→ What is required: From the top of the entries below through the line containing "The image size is (527, 455).", return every line exactly as written, please, and stop there.
++++ Dataset content ++++
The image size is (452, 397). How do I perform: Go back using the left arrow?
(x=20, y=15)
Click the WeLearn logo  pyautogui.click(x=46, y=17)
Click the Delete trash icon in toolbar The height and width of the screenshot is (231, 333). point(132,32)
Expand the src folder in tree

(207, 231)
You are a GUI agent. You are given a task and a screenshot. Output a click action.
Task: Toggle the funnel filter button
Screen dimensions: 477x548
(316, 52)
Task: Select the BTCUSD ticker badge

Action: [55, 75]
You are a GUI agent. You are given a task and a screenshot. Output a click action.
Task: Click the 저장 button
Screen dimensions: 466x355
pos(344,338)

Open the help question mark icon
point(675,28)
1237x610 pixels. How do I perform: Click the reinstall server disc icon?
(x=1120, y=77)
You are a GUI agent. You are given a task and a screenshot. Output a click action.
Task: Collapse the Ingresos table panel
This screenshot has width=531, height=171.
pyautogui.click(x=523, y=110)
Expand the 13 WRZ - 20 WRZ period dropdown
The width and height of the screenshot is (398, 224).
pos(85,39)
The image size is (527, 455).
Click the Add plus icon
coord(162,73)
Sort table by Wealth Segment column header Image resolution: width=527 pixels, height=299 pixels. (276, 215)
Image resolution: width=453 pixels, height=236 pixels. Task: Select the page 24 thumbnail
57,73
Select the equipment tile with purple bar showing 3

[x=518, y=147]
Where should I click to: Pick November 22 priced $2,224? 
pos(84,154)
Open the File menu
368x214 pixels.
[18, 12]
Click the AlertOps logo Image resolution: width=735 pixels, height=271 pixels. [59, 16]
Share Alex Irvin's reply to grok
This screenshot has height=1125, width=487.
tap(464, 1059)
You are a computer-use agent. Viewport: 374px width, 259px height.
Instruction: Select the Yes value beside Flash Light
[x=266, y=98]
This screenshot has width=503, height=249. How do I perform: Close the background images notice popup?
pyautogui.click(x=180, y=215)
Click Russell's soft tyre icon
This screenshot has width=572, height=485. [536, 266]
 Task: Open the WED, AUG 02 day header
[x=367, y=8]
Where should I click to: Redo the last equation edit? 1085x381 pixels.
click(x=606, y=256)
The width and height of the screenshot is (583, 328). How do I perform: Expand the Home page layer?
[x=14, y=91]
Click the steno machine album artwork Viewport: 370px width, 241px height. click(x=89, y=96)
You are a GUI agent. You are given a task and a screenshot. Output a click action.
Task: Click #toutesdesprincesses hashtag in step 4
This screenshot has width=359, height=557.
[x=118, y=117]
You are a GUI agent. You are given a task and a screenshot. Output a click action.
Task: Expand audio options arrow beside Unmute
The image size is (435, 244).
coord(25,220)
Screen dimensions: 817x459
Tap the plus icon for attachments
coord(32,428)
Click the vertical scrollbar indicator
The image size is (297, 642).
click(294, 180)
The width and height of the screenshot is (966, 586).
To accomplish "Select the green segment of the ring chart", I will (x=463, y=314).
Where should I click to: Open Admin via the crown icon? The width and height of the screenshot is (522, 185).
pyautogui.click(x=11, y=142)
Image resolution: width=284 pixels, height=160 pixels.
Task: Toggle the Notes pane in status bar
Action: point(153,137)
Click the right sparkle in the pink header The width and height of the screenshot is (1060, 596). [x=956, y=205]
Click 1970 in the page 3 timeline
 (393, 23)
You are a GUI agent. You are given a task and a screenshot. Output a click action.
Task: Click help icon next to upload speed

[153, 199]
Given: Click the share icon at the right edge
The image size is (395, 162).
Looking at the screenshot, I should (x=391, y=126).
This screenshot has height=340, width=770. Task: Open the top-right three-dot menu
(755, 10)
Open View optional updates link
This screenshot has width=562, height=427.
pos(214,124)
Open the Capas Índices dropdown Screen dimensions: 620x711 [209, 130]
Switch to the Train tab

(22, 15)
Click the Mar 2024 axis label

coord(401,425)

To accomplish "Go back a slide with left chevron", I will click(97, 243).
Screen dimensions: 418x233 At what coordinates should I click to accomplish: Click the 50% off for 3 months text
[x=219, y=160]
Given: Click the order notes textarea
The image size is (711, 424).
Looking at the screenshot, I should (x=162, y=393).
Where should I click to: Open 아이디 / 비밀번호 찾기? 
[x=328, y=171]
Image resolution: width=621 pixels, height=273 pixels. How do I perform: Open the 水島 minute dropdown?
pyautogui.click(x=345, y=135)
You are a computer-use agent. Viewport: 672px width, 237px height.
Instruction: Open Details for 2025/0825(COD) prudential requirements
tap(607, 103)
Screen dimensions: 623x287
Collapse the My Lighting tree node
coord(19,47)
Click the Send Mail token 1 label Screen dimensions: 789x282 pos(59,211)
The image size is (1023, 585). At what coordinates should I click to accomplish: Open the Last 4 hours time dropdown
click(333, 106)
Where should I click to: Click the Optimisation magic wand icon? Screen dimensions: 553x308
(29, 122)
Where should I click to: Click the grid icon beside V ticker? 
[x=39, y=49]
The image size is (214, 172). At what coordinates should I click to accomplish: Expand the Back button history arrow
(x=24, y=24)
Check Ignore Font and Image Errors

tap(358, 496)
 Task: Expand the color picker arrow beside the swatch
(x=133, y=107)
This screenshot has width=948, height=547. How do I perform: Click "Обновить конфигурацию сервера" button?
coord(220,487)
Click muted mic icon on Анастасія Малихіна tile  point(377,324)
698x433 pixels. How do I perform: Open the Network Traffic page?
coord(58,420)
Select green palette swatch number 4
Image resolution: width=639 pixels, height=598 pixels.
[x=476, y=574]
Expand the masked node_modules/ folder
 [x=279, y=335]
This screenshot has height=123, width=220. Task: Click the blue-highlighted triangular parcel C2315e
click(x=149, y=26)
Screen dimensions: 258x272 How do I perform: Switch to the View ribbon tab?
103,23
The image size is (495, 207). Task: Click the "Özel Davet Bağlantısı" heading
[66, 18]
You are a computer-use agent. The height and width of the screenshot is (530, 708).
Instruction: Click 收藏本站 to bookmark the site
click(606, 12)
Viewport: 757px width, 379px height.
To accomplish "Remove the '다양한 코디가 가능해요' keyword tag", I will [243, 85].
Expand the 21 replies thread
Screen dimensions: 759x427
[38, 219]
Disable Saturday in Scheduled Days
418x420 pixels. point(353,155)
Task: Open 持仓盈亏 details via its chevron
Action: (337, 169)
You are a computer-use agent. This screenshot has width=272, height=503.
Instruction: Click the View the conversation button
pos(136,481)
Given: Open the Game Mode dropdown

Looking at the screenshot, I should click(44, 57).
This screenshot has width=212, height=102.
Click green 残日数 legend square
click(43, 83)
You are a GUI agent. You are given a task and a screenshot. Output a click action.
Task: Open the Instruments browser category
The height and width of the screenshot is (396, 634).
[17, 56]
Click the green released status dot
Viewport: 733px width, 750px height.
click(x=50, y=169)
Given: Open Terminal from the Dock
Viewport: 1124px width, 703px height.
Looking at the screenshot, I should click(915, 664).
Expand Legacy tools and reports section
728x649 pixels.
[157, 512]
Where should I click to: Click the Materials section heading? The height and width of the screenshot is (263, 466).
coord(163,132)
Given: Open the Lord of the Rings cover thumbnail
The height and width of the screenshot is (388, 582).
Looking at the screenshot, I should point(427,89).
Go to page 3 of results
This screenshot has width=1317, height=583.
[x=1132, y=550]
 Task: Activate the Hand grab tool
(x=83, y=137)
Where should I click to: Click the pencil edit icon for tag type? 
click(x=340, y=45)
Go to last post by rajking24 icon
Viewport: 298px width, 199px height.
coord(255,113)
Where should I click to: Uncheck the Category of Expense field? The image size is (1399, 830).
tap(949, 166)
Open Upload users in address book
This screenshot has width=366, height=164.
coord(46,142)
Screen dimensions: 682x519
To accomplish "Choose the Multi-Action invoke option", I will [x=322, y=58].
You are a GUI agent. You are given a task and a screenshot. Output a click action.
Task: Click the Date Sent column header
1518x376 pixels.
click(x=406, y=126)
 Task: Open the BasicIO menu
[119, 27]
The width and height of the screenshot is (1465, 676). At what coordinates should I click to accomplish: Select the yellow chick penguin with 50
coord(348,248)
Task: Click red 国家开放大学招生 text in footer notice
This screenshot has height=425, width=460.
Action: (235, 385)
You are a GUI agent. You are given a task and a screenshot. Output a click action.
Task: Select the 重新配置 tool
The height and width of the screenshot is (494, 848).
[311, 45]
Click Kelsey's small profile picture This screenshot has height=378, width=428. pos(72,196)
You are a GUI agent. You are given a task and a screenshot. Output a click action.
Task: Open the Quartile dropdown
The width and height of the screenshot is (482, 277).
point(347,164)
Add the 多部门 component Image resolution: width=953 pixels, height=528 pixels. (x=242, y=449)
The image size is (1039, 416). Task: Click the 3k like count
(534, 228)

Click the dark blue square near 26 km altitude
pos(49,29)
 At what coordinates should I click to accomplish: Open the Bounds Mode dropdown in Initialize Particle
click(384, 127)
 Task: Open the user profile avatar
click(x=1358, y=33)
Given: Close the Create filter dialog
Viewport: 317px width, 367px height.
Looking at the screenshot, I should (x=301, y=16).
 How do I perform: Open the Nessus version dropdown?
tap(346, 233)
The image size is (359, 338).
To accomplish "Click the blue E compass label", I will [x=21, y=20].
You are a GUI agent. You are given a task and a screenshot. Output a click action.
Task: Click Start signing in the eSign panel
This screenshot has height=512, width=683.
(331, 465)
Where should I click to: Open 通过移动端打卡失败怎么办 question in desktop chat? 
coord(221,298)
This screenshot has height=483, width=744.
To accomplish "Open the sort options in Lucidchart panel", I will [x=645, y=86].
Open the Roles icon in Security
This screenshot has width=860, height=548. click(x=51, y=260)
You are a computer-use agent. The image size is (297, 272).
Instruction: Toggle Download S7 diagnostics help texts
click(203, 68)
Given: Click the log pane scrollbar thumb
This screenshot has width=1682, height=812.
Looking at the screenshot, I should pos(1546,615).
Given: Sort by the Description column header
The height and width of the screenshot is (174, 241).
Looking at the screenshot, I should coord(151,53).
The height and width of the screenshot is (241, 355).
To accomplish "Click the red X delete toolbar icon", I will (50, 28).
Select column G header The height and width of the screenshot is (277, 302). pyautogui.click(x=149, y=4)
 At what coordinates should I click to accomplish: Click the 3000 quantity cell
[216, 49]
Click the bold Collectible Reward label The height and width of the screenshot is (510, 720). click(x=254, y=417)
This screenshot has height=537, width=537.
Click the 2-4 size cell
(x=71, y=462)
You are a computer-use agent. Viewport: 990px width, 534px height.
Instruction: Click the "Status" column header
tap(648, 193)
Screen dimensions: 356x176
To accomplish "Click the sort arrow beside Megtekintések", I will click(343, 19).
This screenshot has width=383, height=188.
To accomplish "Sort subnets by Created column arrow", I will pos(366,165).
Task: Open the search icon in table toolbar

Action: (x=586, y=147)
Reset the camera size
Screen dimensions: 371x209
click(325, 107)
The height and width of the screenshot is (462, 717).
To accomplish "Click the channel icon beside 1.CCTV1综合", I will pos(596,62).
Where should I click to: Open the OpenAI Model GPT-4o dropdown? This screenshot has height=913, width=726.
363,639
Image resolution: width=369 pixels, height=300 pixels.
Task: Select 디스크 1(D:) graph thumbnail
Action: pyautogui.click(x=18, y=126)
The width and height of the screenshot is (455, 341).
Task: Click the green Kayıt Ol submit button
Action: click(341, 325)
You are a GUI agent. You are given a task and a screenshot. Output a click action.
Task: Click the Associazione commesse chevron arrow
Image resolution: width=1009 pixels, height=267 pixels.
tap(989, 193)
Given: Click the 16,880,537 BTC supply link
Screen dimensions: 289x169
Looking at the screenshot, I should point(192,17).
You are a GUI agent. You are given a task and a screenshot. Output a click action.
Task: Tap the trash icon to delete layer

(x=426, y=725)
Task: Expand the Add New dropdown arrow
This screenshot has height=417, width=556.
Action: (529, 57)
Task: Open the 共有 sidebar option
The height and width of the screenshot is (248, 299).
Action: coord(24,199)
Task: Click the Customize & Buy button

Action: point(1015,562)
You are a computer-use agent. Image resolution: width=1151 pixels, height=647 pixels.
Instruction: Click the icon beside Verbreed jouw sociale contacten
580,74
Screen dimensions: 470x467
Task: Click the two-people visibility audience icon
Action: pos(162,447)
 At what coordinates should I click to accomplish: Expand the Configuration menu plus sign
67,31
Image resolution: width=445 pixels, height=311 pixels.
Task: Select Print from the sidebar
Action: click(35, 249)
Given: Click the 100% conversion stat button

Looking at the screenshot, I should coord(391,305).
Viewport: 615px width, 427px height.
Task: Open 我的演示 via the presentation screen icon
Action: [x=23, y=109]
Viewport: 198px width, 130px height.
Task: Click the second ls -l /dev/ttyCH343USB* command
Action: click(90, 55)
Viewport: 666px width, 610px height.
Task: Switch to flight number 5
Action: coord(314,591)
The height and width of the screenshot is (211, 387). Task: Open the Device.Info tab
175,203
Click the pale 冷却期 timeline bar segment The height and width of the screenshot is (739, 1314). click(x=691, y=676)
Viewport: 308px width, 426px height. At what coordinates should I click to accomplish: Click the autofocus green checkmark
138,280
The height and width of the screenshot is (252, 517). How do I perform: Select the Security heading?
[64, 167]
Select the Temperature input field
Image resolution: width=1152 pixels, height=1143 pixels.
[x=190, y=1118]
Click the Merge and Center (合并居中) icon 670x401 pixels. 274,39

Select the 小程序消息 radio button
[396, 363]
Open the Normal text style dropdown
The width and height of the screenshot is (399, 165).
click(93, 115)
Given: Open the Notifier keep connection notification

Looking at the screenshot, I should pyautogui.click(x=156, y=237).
++++
→ Output below:
The image size is (452, 397). How do I perform: Go back using the left arrow?
(x=20, y=15)
Click the WeLearn logo  pyautogui.click(x=46, y=17)
Click the Delete trash icon in toolbar The height and width of the screenshot is (231, 333). point(132,32)
Expand the src folder in tree

(207, 231)
You are a GUI agent. You are given a task and a screenshot. Output a click action.
Task: Toggle the funnel filter button
Screen dimensions: 477x548
(316, 52)
Task: Select the BTCUSD ticker badge

Action: [55, 75]
You are a GUI agent. You are given a task and a screenshot. Output a click action.
Task: Click the 저장 button
Screen dimensions: 466x355
pos(344,338)

Open the help question mark icon
point(675,28)
1237x610 pixels. How do I perform: Click the reinstall server disc icon?
(x=1120, y=77)
You are a GUI agent. You are given a task and a screenshot. Output a click action.
Task: Collapse the Ingresos table panel
This screenshot has width=531, height=171.
pyautogui.click(x=523, y=110)
Expand the 13 WRZ - 20 WRZ period dropdown
The width and height of the screenshot is (398, 224).
pos(85,39)
The image size is (527, 455).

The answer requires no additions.